--- Exercise prompt ---
Send back every line of the data exactly.

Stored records
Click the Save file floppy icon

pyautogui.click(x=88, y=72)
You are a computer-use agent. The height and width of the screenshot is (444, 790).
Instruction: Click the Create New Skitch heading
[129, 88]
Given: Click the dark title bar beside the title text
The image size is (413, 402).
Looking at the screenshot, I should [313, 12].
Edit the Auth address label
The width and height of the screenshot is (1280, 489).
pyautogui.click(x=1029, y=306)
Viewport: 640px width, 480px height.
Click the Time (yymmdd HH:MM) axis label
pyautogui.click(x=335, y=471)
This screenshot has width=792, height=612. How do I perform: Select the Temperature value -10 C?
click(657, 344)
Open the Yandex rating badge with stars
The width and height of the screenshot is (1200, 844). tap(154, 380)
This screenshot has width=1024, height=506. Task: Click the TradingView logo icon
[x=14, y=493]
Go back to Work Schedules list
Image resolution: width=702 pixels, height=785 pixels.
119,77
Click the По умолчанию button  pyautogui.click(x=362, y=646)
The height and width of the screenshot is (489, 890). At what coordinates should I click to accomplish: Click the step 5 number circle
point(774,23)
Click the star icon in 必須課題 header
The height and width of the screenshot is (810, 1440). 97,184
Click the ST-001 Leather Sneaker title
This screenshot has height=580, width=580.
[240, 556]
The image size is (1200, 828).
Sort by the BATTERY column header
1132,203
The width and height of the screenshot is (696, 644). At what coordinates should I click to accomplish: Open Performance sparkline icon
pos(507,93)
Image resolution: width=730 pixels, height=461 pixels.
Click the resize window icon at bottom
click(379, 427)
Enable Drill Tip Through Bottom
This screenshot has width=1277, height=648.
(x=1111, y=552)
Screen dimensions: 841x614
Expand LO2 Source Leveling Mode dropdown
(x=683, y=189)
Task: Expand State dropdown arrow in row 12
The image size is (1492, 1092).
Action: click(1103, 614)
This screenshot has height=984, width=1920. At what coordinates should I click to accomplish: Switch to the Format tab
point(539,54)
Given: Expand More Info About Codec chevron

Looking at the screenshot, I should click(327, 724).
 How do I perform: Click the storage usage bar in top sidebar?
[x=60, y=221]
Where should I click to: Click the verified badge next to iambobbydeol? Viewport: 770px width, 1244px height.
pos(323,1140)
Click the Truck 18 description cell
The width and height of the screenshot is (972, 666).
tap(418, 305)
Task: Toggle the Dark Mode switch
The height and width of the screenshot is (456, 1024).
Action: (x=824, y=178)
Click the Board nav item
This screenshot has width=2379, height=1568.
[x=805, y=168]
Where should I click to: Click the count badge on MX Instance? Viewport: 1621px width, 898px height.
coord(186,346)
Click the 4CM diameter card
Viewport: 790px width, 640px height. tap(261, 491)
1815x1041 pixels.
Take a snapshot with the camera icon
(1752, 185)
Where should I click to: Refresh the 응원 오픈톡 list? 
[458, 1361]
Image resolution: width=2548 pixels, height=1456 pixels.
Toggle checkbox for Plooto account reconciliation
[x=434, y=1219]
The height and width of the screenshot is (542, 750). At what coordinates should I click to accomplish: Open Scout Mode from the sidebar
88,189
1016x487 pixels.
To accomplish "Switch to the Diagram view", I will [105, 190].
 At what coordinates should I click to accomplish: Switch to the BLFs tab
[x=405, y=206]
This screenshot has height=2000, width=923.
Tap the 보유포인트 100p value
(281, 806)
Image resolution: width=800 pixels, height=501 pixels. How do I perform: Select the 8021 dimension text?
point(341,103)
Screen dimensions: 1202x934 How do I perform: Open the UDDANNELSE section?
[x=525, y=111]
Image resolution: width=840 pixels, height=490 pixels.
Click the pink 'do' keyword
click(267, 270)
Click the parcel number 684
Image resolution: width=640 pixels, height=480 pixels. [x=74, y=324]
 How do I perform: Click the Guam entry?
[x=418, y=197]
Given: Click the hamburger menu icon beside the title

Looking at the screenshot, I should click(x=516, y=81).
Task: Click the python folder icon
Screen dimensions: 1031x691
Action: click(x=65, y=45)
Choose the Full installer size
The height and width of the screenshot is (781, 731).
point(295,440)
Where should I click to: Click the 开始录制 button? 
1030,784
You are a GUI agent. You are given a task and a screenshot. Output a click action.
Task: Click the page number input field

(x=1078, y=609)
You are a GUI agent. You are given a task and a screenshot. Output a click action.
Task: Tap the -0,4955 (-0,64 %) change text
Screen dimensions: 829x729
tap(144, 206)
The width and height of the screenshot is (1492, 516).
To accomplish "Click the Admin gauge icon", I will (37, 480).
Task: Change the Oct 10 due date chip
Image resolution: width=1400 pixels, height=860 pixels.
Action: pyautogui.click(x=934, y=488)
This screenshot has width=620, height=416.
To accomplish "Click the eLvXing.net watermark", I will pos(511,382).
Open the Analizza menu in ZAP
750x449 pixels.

--- Written answer ---
Click the Save file floppy icon

pyautogui.click(x=88, y=72)
You are a computer-use agent. The height and width of the screenshot is (444, 790).
Instruction: Click the Create New Skitch heading
[129, 88]
Given: Click the dark title bar beside the title text
The image size is (413, 402).
Looking at the screenshot, I should [313, 12].
Edit the Auth address label
The width and height of the screenshot is (1280, 489).
pyautogui.click(x=1029, y=306)
Viewport: 640px width, 480px height.
Click the Time (yymmdd HH:MM) axis label
pyautogui.click(x=335, y=471)
This screenshot has width=792, height=612. How do I perform: Select the Temperature value -10 C?
click(657, 344)
Open the Yandex rating badge with stars
The width and height of the screenshot is (1200, 844). tap(154, 380)
This screenshot has width=1024, height=506. Task: Click the TradingView logo icon
[x=14, y=493]
Go back to Work Schedules list
Image resolution: width=702 pixels, height=785 pixels.
119,77
Click the По умолчанию button  pyautogui.click(x=362, y=646)
The height and width of the screenshot is (489, 890). At what coordinates should I click to accomplish: Click the step 5 number circle
point(774,23)
Click the star icon in 必須課題 header
The height and width of the screenshot is (810, 1440). 97,184
Click the ST-001 Leather Sneaker title
This screenshot has height=580, width=580.
[240, 556]
The image size is (1200, 828).
Sort by the BATTERY column header
1132,203
The width and height of the screenshot is (696, 644). At what coordinates should I click to accomplish: Open Performance sparkline icon
pos(507,93)
Image resolution: width=730 pixels, height=461 pixels.
Click the resize window icon at bottom
click(379, 427)
Enable Drill Tip Through Bottom
This screenshot has width=1277, height=648.
(x=1111, y=552)
Screen dimensions: 841x614
Expand LO2 Source Leveling Mode dropdown
(x=683, y=189)
Task: Expand State dropdown arrow in row 12
The image size is (1492, 1092).
Action: click(1103, 614)
This screenshot has height=984, width=1920. At what coordinates should I click to accomplish: Switch to the Format tab
point(539,54)
Given: Expand More Info About Codec chevron

Looking at the screenshot, I should click(327, 724).
 How do I perform: Click the storage usage bar in top sidebar?
[x=60, y=221]
Where should I click to: Click the verified badge next to iambobbydeol? Viewport: 770px width, 1244px height.
pos(323,1140)
Click the Truck 18 description cell
The width and height of the screenshot is (972, 666).
tap(418, 305)
Task: Toggle the Dark Mode switch
The height and width of the screenshot is (456, 1024).
Action: (x=824, y=178)
Click the Board nav item
This screenshot has width=2379, height=1568.
[x=805, y=168]
Where should I click to: Click the count badge on MX Instance? Viewport: 1621px width, 898px height.
coord(186,346)
Click the 4CM diameter card
Viewport: 790px width, 640px height. tap(261, 491)
1815x1041 pixels.
Take a snapshot with the camera icon
(1752, 185)
Where should I click to: Refresh the 응원 오픈톡 list? 
[458, 1361]
Image resolution: width=2548 pixels, height=1456 pixels.
Toggle checkbox for Plooto account reconciliation
[x=434, y=1219]
The height and width of the screenshot is (542, 750). At what coordinates should I click to accomplish: Open Scout Mode from the sidebar
88,189
1016x487 pixels.
To accomplish "Switch to the Diagram view", I will [105, 190].
 At what coordinates should I click to accomplish: Switch to the BLFs tab
[x=405, y=206]
This screenshot has height=2000, width=923.
Tap the 보유포인트 100p value
(281, 806)
Image resolution: width=800 pixels, height=501 pixels. How do I perform: Select the 8021 dimension text?
point(341,103)
Screen dimensions: 1202x934 How do I perform: Open the UDDANNELSE section?
[x=525, y=111]
Image resolution: width=840 pixels, height=490 pixels.
Click the pink 'do' keyword
click(267, 270)
Click the parcel number 684
Image resolution: width=640 pixels, height=480 pixels. [x=74, y=324]
 How do I perform: Click the Guam entry?
[x=418, y=197]
Given: Click the hamburger menu icon beside the title

Looking at the screenshot, I should click(x=516, y=81).
Task: Click the python folder icon
Screen dimensions: 1031x691
Action: click(x=65, y=45)
Choose the Full installer size
The height and width of the screenshot is (781, 731).
point(295,440)
Where should I click to: Click the 开始录制 button? 
1030,784
You are a GUI agent. You are given a task and a screenshot. Output a click action.
Task: Click the page number input field

(x=1078, y=609)
You are a GUI agent. You are given a task and a screenshot. Output a click action.
Task: Tap the -0,4955 (-0,64 %) change text
Screen dimensions: 829x729
tap(144, 206)
The width and height of the screenshot is (1492, 516).
To accomplish "Click the Admin gauge icon", I will (37, 480).
Task: Change the Oct 10 due date chip
Image resolution: width=1400 pixels, height=860 pixels.
Action: pyautogui.click(x=934, y=488)
This screenshot has width=620, height=416.
To accomplish "Click the eLvXing.net watermark", I will pos(511,382).
Open the Analizza menu in ZAP
750x449 pixels.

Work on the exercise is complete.